The following contemporary artists' renditions or songs make reference to "Jole Blon". Listed next to each song is if, and the year when, that version reached the Billboard 100 for country at the time (The country Billboard charts began in 1946).

- Harry Choates: "Jole Blon" (Billboard Country Top 100 1947)
- Roy Acuff: "(Our Own) Jole Blon" (Billboard Country Top 100 1947)
- Red Foley: "New Jolie Blonde" (Billboard Country Top 100 1947)
- Moon Mullican and the Showboys: "New Pretty Blonde (New Jole Blon)" (Billboard Country Top 100 1947)
- Moon Mullican: "Jole Blon's Sister" (Billboard Country Top 100 1947)
- Johnny Bond: "The Daughter of Jole Blon" (Billboard Country Top 100 1947)
- Cliffie Stone: "Peepin' Through The Keyhole" (Billboard Country Top 100 1948) – in this song, the chorus announces that the singer learned how to dance by "peeping through the keyhole at Jole Blon".
- Bud Messner: "Slippin' Around With Jole Blon" (Billboard Country Top 100 1950)
- Kenny Rogers 1958 45rpm on ' Ken-Lee' label, Number 3829 (Lyrics attributed to " Buddy Dee) - (B side: ' Lonley").
- Waylon Jennings recorded it as his first single in 1958 with Buddy Holly on guitar and King Curtis on saxophone.

=== Late 20th century and recent covers ===
Some recent covers of the song have been made by Cajun revival and popular artists, though these have not enjoyed the same widespread popularity. The following are some of the artists who have covered "Jole Blon":

- The Balham Alligators.
- Gary U.S. Bonds and Bruce Springsteen. Springsteen had originally recorded the song for his 1980 album The River, but it was never released and he decided to re-record the song with Bonds for the latter's 1981 album Dedication. Since then, Springsteen has occasionally performed the song live.
- The Flatlanders.
- Joan Baez included a recording of the song on her 1970 album (I Live) One Day at a Time.

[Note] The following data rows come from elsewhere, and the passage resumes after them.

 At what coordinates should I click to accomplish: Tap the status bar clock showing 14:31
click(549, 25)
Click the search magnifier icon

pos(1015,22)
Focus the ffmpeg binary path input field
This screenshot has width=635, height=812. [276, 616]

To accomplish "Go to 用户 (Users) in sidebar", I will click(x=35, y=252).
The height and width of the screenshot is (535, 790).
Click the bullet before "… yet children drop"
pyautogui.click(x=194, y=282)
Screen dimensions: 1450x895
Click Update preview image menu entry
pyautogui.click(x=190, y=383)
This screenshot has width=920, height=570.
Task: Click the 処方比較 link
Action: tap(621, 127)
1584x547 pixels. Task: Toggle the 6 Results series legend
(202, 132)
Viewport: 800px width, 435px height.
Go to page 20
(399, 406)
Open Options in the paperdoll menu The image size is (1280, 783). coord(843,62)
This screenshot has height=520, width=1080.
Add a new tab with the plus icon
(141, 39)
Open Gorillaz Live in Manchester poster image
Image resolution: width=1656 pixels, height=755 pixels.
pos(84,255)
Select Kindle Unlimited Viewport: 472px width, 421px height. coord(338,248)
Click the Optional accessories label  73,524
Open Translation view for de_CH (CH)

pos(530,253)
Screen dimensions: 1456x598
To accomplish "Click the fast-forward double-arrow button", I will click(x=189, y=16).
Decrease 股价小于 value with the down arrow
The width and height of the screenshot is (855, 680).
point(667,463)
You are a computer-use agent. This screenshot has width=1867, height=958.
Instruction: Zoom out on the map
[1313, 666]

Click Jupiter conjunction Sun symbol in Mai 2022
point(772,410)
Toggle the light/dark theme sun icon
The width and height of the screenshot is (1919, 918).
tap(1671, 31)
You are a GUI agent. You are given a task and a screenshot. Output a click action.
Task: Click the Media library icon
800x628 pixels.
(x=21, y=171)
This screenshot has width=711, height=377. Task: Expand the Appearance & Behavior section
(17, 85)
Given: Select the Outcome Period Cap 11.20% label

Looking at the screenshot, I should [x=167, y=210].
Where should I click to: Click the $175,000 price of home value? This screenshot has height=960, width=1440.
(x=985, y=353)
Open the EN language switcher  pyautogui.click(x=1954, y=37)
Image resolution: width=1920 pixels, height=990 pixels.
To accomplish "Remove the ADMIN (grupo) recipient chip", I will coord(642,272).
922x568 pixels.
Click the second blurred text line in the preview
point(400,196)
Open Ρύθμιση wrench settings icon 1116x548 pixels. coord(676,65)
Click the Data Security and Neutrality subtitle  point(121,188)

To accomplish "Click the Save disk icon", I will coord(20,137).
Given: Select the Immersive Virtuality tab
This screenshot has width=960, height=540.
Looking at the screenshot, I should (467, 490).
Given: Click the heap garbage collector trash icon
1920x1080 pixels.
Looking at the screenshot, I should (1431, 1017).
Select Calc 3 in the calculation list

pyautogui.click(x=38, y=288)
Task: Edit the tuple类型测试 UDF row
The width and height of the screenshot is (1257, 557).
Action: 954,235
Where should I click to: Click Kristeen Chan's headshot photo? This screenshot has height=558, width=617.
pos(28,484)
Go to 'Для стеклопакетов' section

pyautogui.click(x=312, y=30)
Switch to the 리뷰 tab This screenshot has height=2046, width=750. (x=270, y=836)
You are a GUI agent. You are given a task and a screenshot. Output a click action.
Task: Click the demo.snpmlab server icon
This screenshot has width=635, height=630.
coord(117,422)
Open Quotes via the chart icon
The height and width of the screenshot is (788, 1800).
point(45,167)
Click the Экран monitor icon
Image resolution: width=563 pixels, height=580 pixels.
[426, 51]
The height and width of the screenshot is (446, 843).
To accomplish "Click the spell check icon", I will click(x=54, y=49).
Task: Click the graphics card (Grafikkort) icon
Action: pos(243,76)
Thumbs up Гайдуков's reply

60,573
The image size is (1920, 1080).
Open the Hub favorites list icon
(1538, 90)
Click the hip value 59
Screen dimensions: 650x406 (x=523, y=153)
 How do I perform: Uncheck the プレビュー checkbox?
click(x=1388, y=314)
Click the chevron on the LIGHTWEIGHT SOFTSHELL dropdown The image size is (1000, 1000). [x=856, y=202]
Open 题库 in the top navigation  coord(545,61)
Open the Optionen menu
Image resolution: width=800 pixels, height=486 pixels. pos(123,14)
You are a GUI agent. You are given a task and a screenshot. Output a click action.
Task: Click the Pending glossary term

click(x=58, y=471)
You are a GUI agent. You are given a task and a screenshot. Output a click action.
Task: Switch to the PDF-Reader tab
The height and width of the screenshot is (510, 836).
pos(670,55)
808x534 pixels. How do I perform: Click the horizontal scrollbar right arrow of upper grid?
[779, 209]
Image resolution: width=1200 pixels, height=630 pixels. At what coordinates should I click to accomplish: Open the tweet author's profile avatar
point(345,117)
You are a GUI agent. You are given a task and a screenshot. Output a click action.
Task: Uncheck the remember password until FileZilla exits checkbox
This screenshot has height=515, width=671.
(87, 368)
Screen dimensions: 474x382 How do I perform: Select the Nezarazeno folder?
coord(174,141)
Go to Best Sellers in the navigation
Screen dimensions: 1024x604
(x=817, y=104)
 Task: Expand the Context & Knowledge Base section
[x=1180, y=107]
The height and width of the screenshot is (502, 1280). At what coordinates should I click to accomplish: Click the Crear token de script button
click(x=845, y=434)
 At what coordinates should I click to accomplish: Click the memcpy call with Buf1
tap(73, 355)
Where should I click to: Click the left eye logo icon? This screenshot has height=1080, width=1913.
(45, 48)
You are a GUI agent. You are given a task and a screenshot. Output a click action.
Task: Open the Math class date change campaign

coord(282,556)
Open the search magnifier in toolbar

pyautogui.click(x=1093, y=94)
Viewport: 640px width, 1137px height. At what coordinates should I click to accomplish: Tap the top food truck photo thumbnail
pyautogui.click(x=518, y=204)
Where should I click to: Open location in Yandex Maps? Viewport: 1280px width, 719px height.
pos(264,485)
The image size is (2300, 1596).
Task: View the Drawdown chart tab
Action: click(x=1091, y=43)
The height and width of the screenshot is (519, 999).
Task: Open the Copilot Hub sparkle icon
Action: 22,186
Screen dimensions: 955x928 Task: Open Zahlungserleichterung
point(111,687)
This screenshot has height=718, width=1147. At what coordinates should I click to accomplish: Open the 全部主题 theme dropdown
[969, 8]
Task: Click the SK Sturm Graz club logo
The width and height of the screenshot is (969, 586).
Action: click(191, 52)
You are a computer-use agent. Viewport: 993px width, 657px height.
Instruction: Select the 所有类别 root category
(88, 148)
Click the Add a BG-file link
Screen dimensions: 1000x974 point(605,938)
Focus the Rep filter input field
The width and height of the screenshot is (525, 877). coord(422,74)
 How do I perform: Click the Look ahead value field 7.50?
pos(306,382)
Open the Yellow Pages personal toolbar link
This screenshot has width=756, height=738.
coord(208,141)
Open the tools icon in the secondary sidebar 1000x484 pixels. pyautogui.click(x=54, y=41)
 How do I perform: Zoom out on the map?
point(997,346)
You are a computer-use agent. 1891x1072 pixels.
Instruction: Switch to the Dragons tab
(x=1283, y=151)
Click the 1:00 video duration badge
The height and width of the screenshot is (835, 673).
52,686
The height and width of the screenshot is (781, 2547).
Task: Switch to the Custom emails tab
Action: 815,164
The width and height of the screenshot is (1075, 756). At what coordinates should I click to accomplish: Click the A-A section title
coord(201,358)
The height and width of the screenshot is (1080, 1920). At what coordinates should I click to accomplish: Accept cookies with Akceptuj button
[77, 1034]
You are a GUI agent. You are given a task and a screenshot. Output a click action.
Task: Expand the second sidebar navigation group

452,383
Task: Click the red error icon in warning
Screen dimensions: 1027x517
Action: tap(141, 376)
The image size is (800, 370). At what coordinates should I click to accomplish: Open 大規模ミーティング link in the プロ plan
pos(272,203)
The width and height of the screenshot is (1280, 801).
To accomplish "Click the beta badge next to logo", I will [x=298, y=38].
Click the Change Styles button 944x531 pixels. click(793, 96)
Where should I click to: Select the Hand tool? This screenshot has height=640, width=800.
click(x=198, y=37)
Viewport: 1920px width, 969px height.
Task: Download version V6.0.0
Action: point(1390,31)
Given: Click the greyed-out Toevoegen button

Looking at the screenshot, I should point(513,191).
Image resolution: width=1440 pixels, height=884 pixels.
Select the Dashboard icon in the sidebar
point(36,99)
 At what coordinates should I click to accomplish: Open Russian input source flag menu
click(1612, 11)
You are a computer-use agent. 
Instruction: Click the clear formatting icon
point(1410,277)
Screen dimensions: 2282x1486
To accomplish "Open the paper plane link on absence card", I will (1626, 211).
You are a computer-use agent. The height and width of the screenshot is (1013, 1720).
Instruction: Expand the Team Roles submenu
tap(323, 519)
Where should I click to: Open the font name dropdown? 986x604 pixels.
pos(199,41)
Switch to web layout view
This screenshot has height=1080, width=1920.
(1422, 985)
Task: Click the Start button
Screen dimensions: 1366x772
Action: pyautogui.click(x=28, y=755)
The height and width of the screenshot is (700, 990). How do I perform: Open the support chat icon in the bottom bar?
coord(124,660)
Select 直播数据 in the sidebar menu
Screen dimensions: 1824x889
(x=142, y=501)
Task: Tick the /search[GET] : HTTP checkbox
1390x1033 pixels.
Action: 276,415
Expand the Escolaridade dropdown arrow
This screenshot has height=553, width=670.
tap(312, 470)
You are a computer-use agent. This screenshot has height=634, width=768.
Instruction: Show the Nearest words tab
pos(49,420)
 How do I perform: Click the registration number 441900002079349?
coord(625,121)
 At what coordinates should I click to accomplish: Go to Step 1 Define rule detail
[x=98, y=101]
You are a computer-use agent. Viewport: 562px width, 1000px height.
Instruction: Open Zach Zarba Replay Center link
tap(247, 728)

In 2002, Bear Family records released Jole Blon: 23 Artists One Theme. In 2009, an unknown publisher, T. Basco, released a three-volume set called Peepin' Thru the Keyhole, which contains virtually every version of "Jolie Blonde" that has ever been recorded and popularized. In 2013, Goldenlane Records released Jole Blon and the Cajun Music Story compilation CD with many of the popular versions.

The title of the song is referenced in Mary Chapin Carpenter's 1991 song "Down at the Twist and Shout" and Adam Carroll's 2000 song "Errol's Song".

== Art ==

In 1974, artist George Rodrigue painted several iconic portraits of his vision of what Jolie Blonde would have looked like. His paintings can be found in Jolie's Louisiana Bistro in Lafayette, Louisiana. Rodrigue claims the origins of "Jolie Blonde" stem from a prisoner in Port Arthur, Texas, whose lover left him for someone else.